PTSD in active military and our veterans is common and can have a huge impact on their ability to maintain relationships with friends and family members.

And, it's not just our military that can suffer from PTSD, first responders and our law enforcement experience PTSD in higher numbers than many other professions.

After 16 years in the Army Reserve and deployments to Qatar, Afghanistan, and Iraq, 1st Sgt. Seth Kastle came home with what he described as a "fire in his chest." He struggled with uncontrollable outbursts of rage that deeply affected his relationship with his wife.

Eventually, they found a form of therapy that worked for them, but Kastle still struggled with how to talk to his daughter about his PTSD and how it impacted his ability to parent her in the way he wanted.

The result was a picture book "Why is Dad so Mad?" that Kastle wrote to help explain PTSD to his young daughter.
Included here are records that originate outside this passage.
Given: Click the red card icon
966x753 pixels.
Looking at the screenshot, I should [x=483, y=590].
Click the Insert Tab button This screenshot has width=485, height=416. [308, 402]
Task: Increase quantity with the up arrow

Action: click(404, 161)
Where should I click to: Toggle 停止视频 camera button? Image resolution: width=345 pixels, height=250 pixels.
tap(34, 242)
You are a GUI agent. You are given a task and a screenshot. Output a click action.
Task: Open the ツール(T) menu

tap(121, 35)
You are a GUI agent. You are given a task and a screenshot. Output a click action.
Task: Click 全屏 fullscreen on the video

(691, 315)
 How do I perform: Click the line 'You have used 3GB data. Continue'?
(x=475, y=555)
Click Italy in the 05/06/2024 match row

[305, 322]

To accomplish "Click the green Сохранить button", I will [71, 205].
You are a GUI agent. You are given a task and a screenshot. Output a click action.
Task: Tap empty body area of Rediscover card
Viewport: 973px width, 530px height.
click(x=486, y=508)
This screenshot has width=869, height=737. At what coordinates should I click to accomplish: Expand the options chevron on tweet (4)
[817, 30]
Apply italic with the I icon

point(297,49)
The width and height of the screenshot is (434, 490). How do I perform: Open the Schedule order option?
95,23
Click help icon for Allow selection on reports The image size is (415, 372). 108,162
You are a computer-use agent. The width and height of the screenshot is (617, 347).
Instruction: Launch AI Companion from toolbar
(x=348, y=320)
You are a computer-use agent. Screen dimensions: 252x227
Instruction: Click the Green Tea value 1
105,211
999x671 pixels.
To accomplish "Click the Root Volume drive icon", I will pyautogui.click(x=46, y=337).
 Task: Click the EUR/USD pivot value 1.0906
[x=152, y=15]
"Why is Dad so Mad?" is a narrative story told from a family’s point of view (mother and children) of a service member who struggles with PTSD and its symptoms. Many service members deal with anger, forgetfulness, sleepless nights, and nightmares. This book explains these and how they affect Dad. The moral of the story is that even though Dad gets angry and yells, he still loves his family more than anything.

According to the reviews on Amazon.com this book has been extremely helpful. Many of the reviews brought me to tears, but I wanted to share one with you.

I have an 8 year old son. His father and I are not together. His father has deployed twice. He has anger and drinking issues, which is very hard for my son. My son is scared of him and worried and loves him. I know his dad loves him dearly but he has as the book illustrates, a fire inside of him. I have tried to explain to him why his dad says and does the things he does, that his dad's anger is not his fault, however I never felt confident that he really understood me. I saw this book posted on Imgur and bought it. I've found my son reading this on his own and he has started asking questions about his dad and his service overseas. For the first time, my son is understanding that his dad's anger is not his fault. I believe a weight has been lifted from him and I see a happier child. There is still a very difficult road ahead, but I am beyond grateful that Mr. Kastle wrote the book. He has ignited a healing in my son in only 19 pages.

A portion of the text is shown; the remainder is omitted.